My voice trails off as I catch a glimpse of a strange woman in our kitchen standing in front of the open refrigerator. She’s wearing a red sundress and big red earrings to match. I think she’s about to steal our food, but when she smiles brightly and says, “Hi! Wow, my baby sister’s all grown up!” my mind focuses and I’m stunned.

The woman standing ten feet away from me isn’t a food burglar. She’s my sister, Brandi. In the flesh. I recognize her now . . . an older and bigger version of the eighteen-year-old who left when I was in fifth grade.

“Umm . . . hi,” I say, dumbfounded.

My dad said Brandi was coming to stay with us for a little while. I didn’t believe it, because my sister hasn’t called or written or e-mailed or texted me since she left when I was ten. Not even to tell me she’d had a son with her ex-boyfriend Nick, or that she’d recently married some random Navy guy. I found that out when I ran into an old friend of hers.

I haven’t seen my sister in seven years. With her bright and cheery “hi,” she’s acting like it was yesterday.

“Where’s Dad?” I ask, postponing our reunion because there’s an intruder in the shed with a pitchfork sticking out of his foot.

“I think he went to work or something.”

“Oh no. That’s not good.” I bite my bottom lip as I worry about the boy in the shed. Will I be arrested? Coach Dieter won’t be happy to find out that within an hour of being voted captain I stabbed someone. Forget maintaining a 3.0 or higher GPA. Stabbing people in the foot isn’t exactly role-model material, but I have a good excuse. I was defending my house . . . or, more precisely, my shed. What am I supposed to do? Should I call the police or ambulance . . . or both?

“What’s going on?” Brandi asks.

“Umm . . . there’s a little situation out back.” I cringe at the thought of what I just did.

“Like what?”

“I locked a football player from Fairfield High in our shed. They’re animals,” I explain quickly as I gesture toward the backyard. “I told him to leave, but he wouldn’t. I didn’t mean to stab him.”
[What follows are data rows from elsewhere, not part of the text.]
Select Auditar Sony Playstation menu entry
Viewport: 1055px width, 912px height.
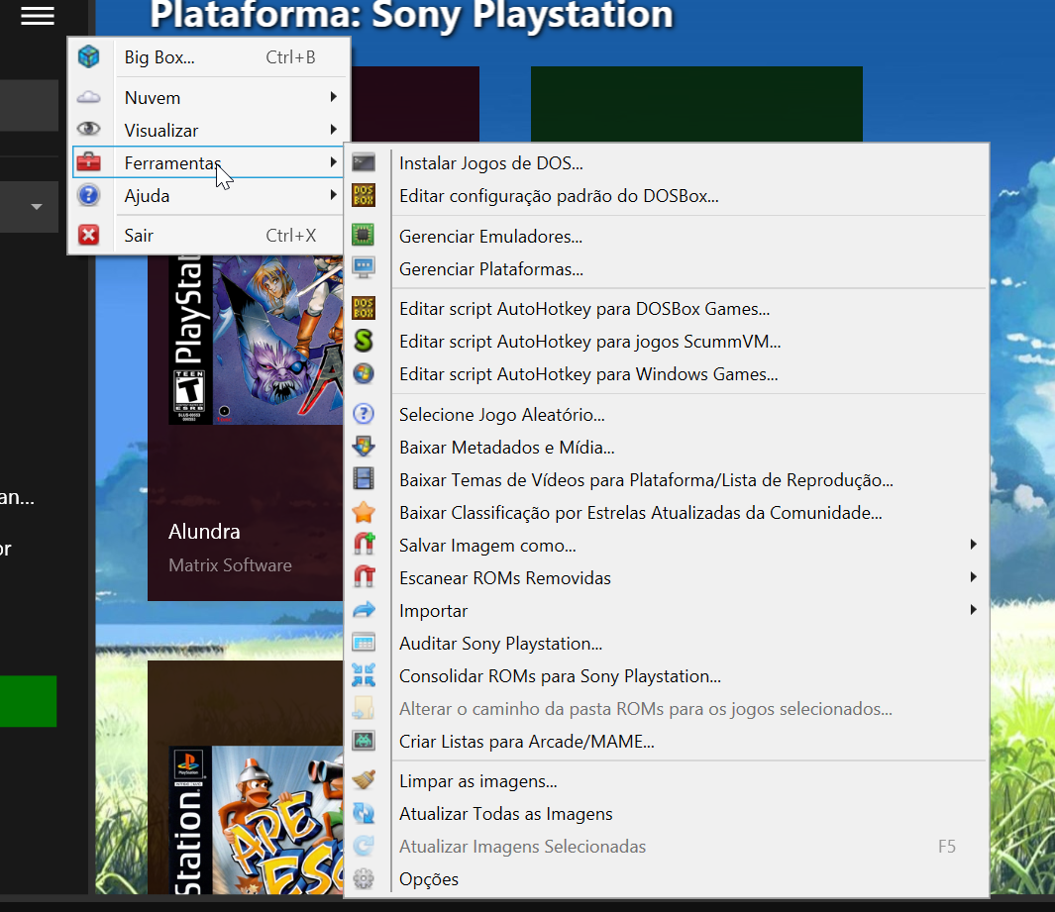point(500,644)
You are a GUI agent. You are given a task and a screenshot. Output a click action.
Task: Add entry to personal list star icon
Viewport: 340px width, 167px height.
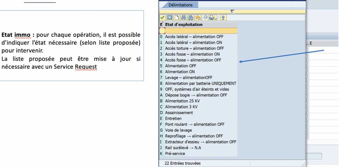click(x=198, y=18)
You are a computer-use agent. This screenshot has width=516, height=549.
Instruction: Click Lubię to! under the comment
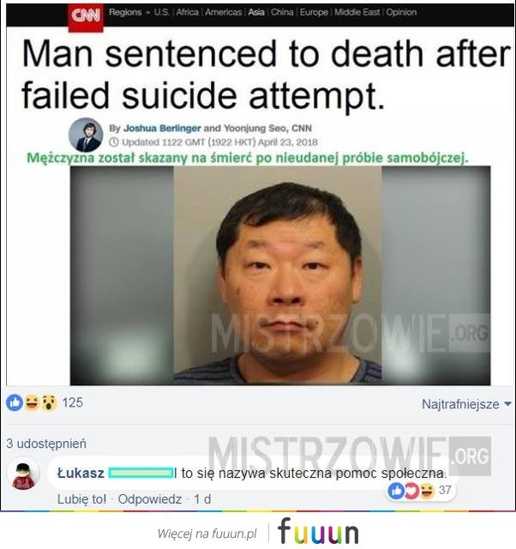pyautogui.click(x=81, y=499)
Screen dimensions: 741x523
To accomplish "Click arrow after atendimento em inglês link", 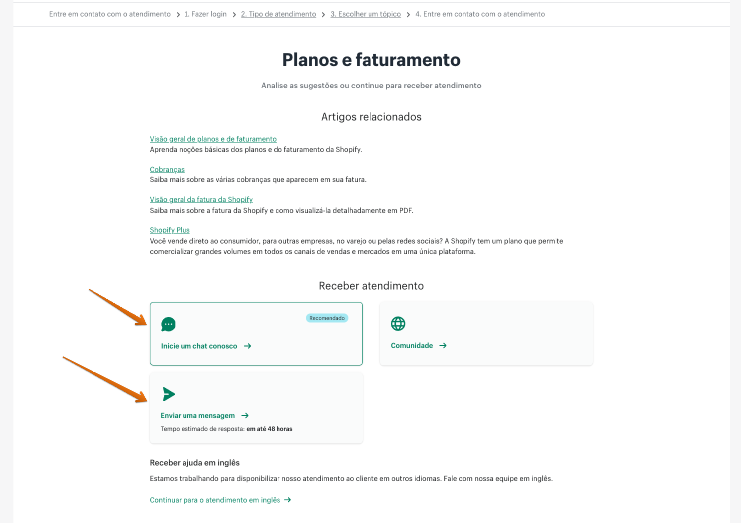I will click(x=288, y=500).
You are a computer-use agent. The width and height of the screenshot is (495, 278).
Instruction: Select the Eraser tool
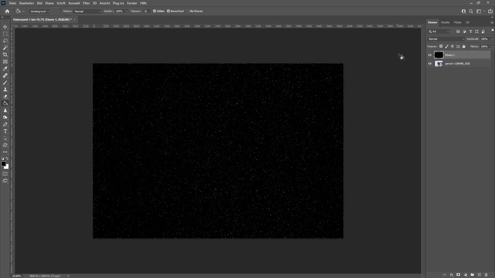5,96
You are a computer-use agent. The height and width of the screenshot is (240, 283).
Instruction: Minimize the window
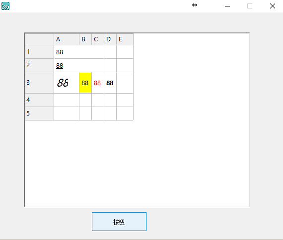(227, 6)
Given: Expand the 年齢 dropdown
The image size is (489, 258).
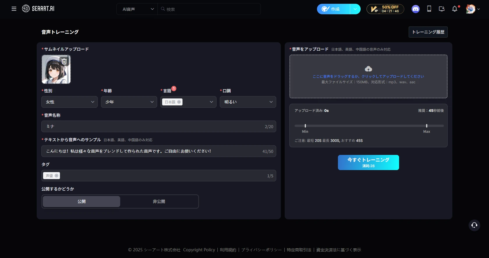Looking at the screenshot, I should coord(129,102).
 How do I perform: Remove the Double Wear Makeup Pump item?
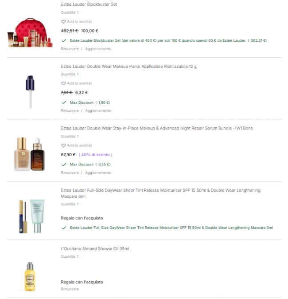pos(70,110)
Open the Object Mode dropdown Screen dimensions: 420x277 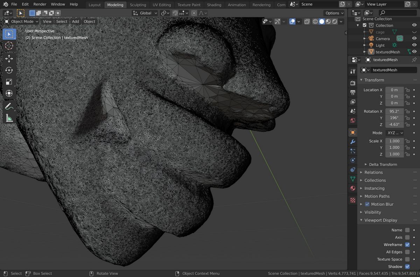[22, 22]
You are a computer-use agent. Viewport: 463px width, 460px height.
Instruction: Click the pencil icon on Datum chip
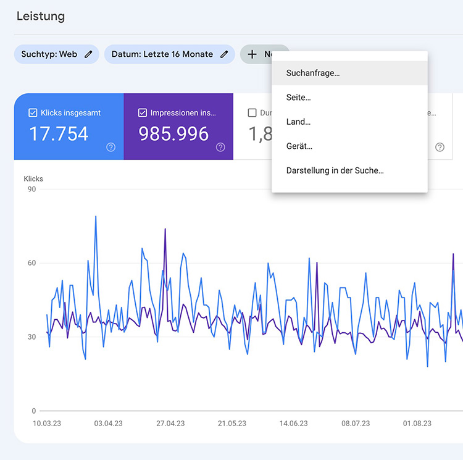tap(224, 54)
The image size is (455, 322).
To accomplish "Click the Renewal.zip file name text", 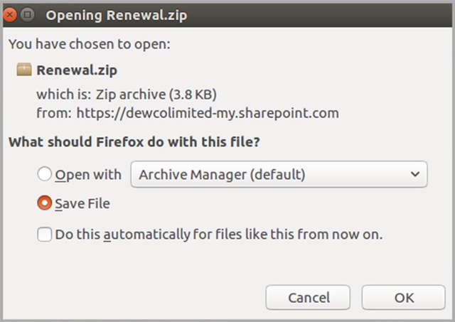I will (x=77, y=70).
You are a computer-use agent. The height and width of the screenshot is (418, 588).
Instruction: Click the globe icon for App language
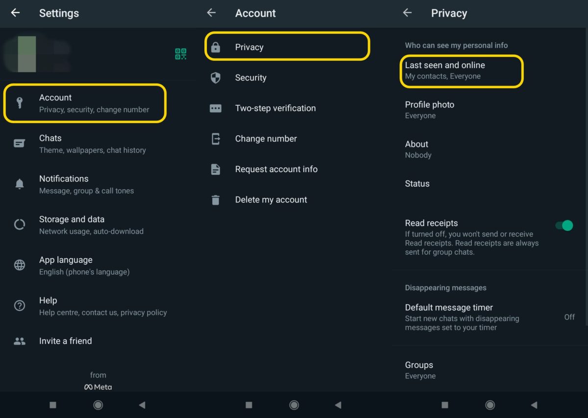coord(20,265)
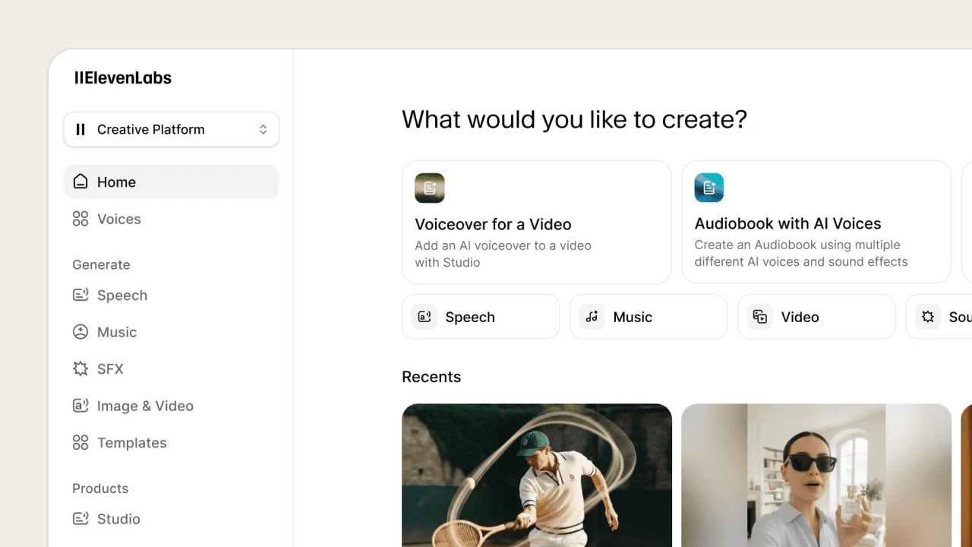Click the Speech quick-create chip
Viewport: 972px width, 547px height.
point(481,317)
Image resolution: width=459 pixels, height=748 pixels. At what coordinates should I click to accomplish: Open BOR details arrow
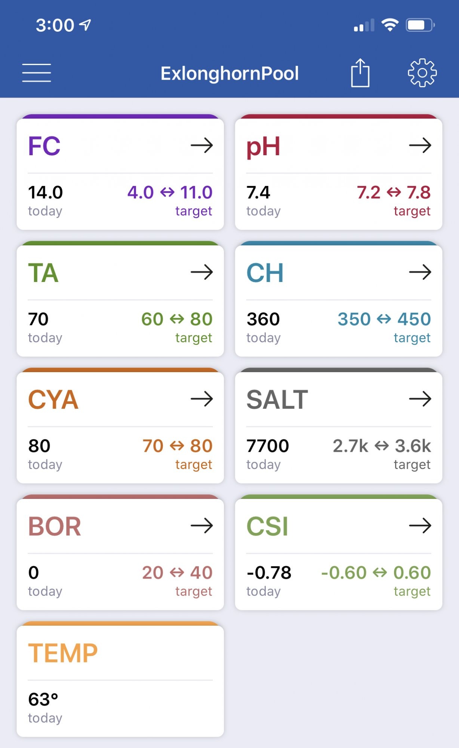click(202, 525)
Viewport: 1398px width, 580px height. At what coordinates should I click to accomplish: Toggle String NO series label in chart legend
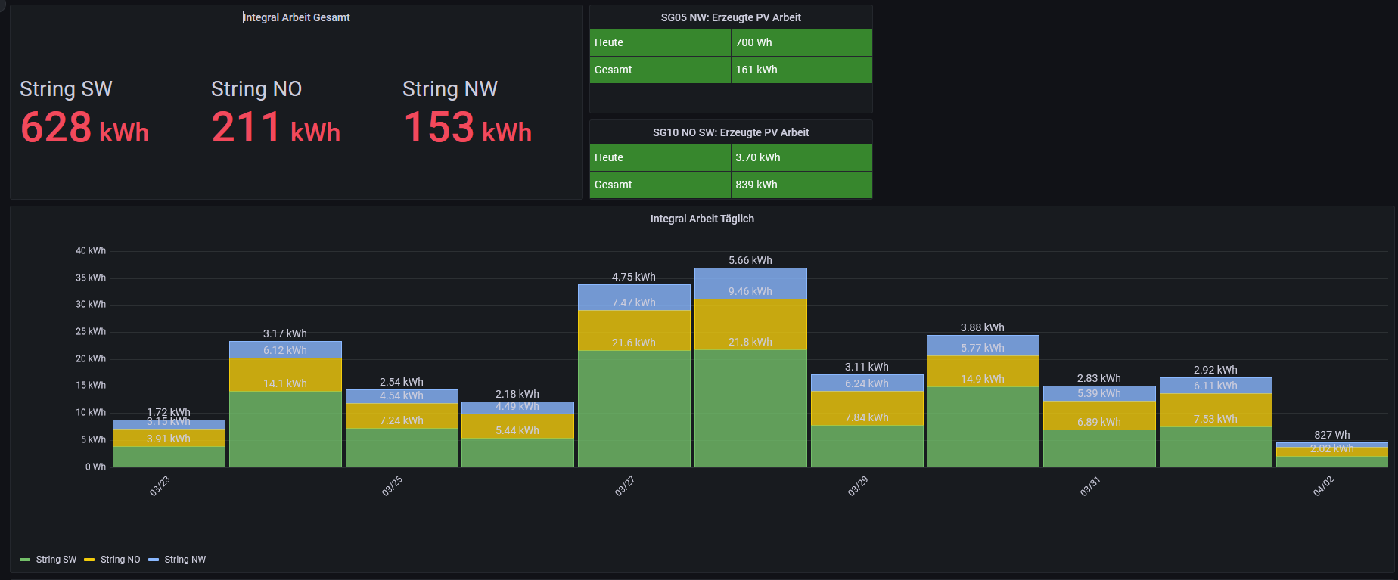[120, 560]
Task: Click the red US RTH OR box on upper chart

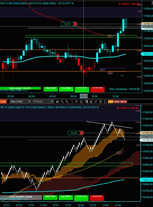Action: click(x=97, y=89)
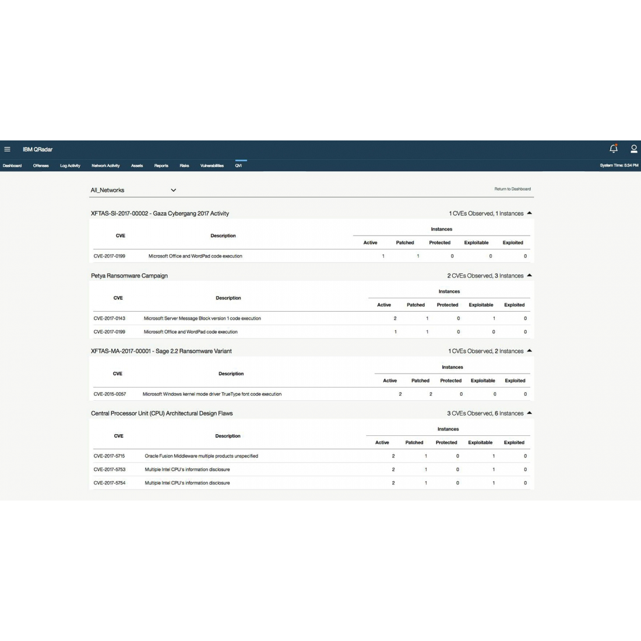Open CVE-2017-5715 details
641x641 pixels.
[109, 456]
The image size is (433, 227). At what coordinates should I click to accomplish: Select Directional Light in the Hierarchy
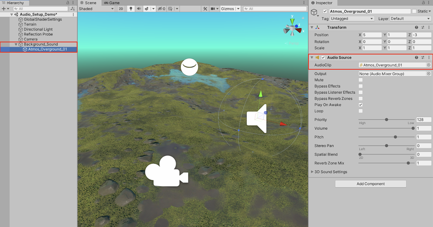(38, 29)
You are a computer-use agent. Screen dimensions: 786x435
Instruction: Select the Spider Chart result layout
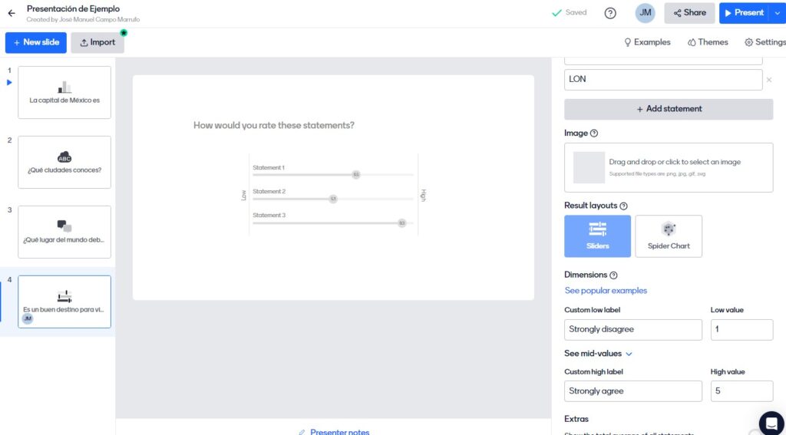[x=668, y=236]
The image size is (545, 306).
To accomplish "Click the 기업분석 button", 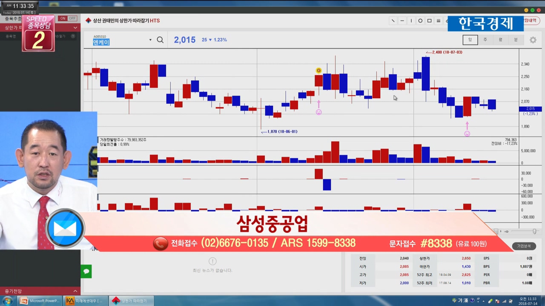I will (x=524, y=246).
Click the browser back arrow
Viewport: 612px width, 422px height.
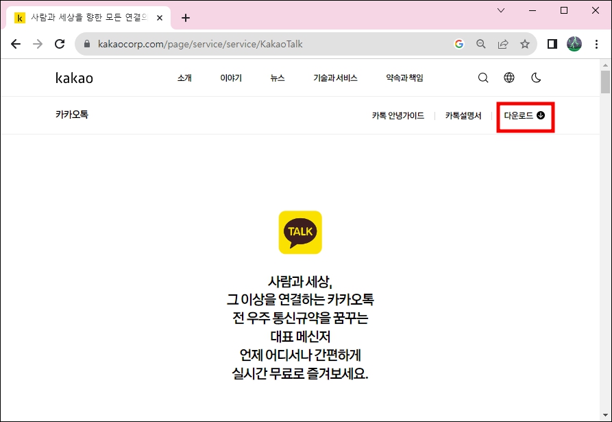(x=16, y=43)
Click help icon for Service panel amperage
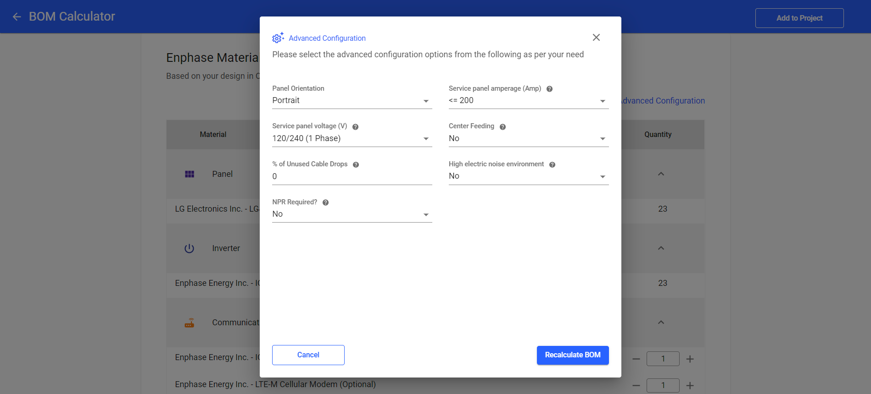Screen dimensions: 871x394 tap(549, 89)
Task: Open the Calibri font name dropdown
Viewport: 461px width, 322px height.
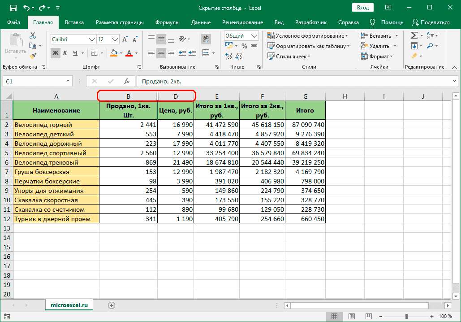Action: coord(92,39)
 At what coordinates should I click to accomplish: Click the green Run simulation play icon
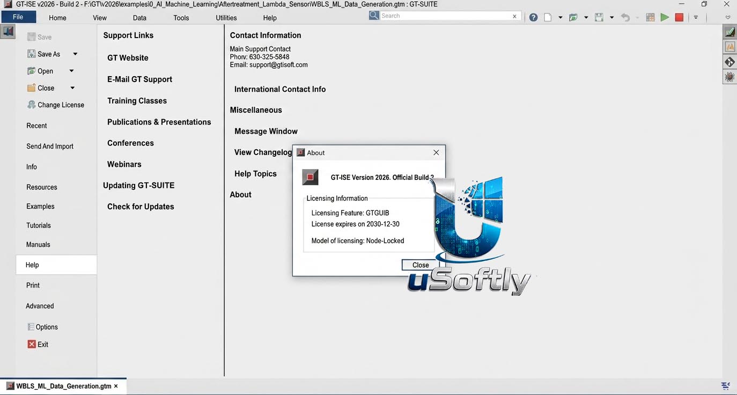665,17
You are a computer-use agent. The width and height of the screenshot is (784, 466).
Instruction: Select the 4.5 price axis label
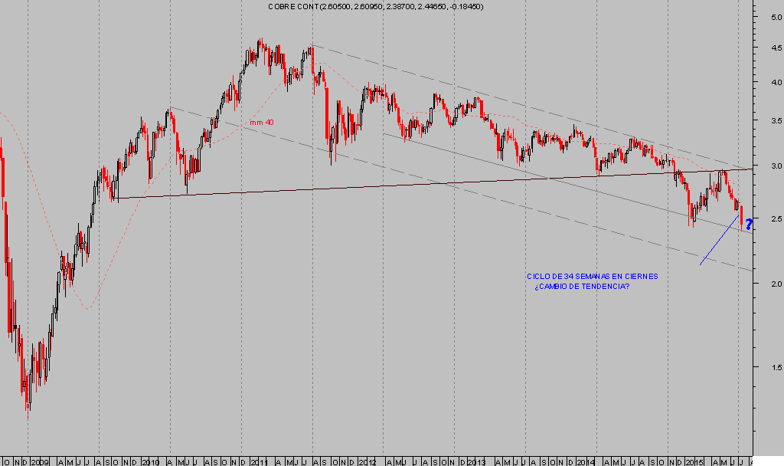[766, 48]
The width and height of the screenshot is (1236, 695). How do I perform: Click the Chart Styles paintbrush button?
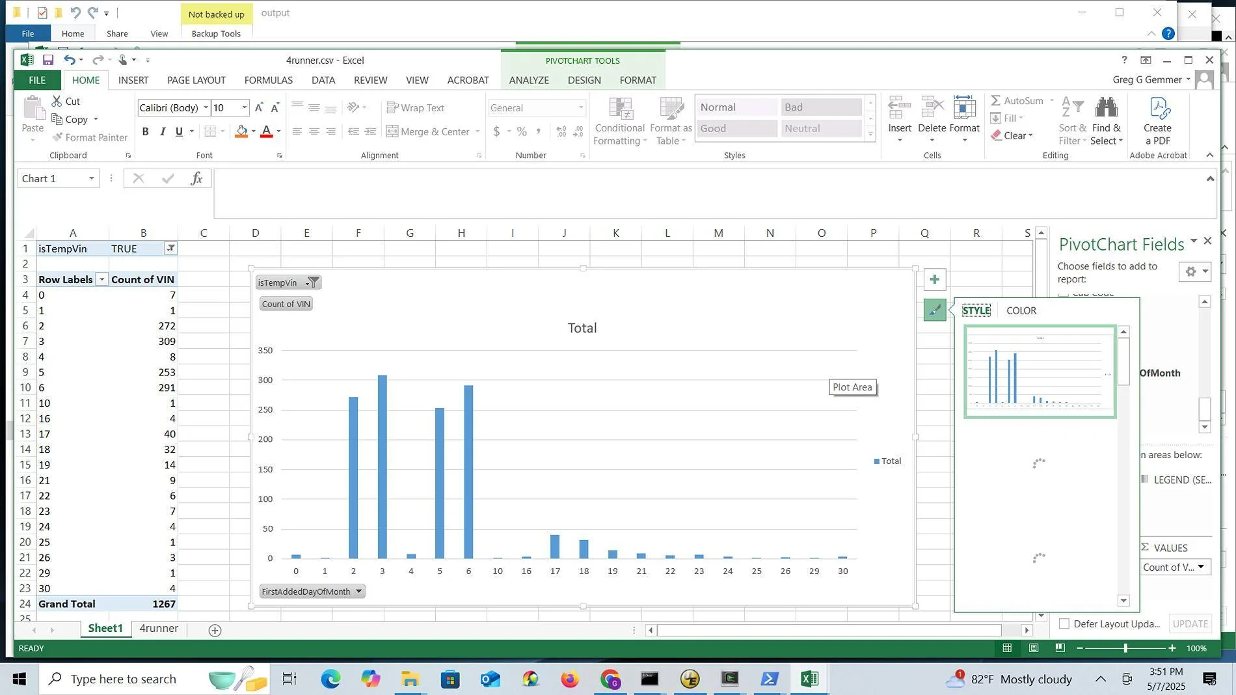(934, 310)
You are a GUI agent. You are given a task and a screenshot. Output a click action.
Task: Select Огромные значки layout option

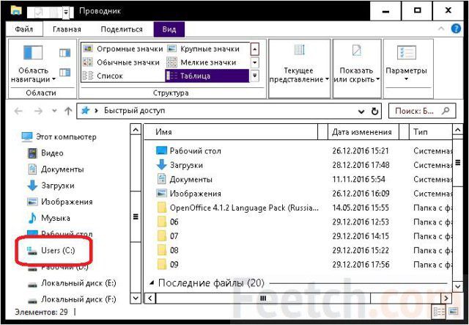(x=123, y=49)
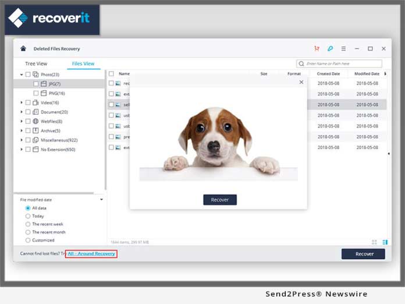Click the Enter Name or Path field
The width and height of the screenshot is (405, 304).
[342, 63]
My sister’s eyes go wide. “Stab him? Oh, my gosh. Umm. Umm. Umm. What should we do? Umm . . . I got it!” she says frantically. “Derek will help!” My sister slams the refrigerator door and hurries toward the den, yelling, “Derek!”

“Who’s Derek?”

Finding nobody in the den, she runs to the living room, her long bleached blond hair flying behind her. “Derek, you in here?”

“Who’s Derek?” I ask again. I thought her husband’s name was Steve. Supposedly he’s deployed and wasn’t due back for a while. Did Brandi dump him and already move on to a new guy? I wouldn’t put it past her. My sister was never known as the stable type.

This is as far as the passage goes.